TASK TO COMPLETE » Reproduce the part of the Sig Sauer Mosquito pistol thread that runs from "# sig sauer" up to and including "gun to shoot.".

# sig sauer mosquito .22 cal Pistol



## timbergsp (Feb 10, 2003)

I went up the the new gun shop in town and they had one didnt seem to badly priced its the same size as my Sig .40 

so I thought it would be a nice cheap gun to shoot.

I have seen some old reviews that and not one seems to like them (read them after I bought it) 

Seems they Jam and dont shoot Cheap ammo to good

I ran 100 rounds out of it today and did not mis feed or Jam not even once 

so maybe they have changed the thing around a bit


any way whats your guys feeling any one own or shoot one

scott


----------



## mgarrett88 (Jan 17, 2007)

my cousin has one and it is awsome never fails


----------



## north_of_mackinaw (Sep 2, 2003)

Now, this is wierd! I was just looking at one of those the other day and thought it would be a good buy, inexpensive to shoot etc..............and here someone else is talking about the exact same pistol. I'm planning to pick one up in another week or so. Glad to see someone else has one and seems to like it ok.


----------



## timbergsp (Feb 10, 2003)

north_of_mackinaw said:


> Now, this is wierd! I was just looking at one of those the other day and thought it would be a good buy, inexpensive to shoot etc..............and here someone else is talking about the exact same pistol. I'm planning to pick one up in another week or so. Glad to see someone else has one and seems to like it ok.


If you read the reviews on the internet there is nothing good about them 

but I have shot 450 rounds out of mine now not a problem at all and I still have not clean it

so most be they worked the bugs out

I love it

scott


----------

RECORDS SUPPLIED »
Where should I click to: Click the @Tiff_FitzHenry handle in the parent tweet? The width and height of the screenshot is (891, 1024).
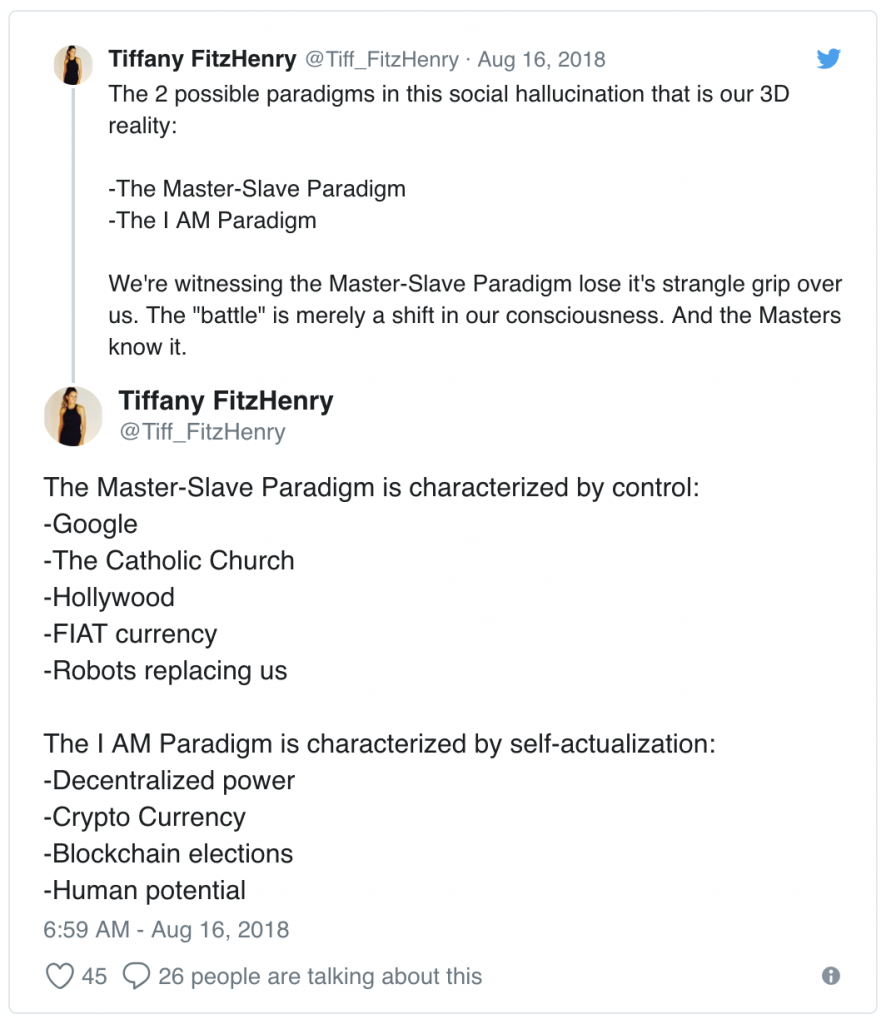pyautogui.click(x=382, y=59)
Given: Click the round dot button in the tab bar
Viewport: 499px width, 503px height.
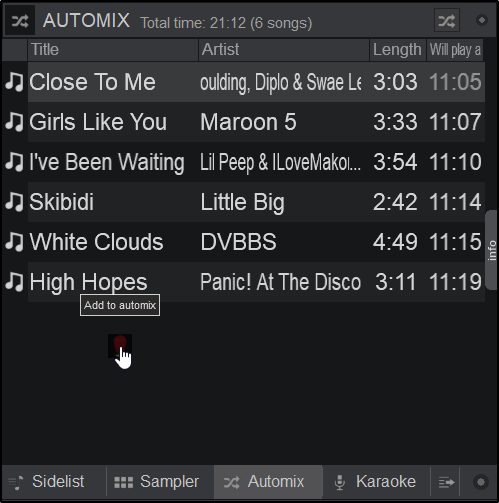Looking at the screenshot, I should 480,482.
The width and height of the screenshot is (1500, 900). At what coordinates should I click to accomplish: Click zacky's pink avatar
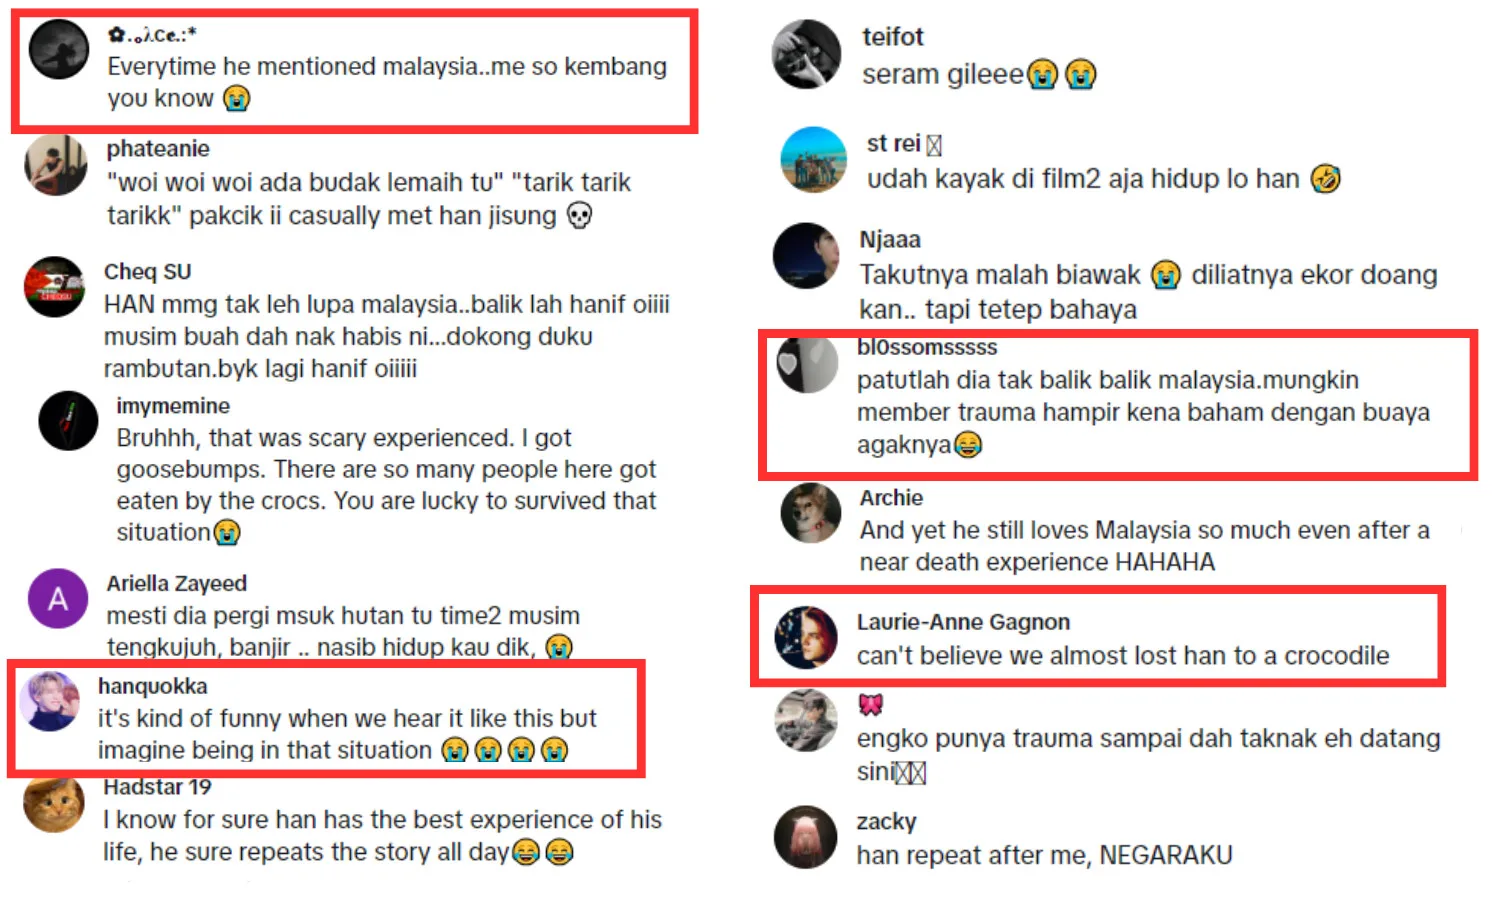click(x=805, y=837)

PROBLEM SOLUTION »
# sig sauer mosquito .22 cal Pistol



## timbergsp (Feb 10, 2003)

I went up the the new gun shop in town and they had one didnt seem to badly priced its the same size as my Sig .40 

so I thought it would be a nice cheap gun to shoot.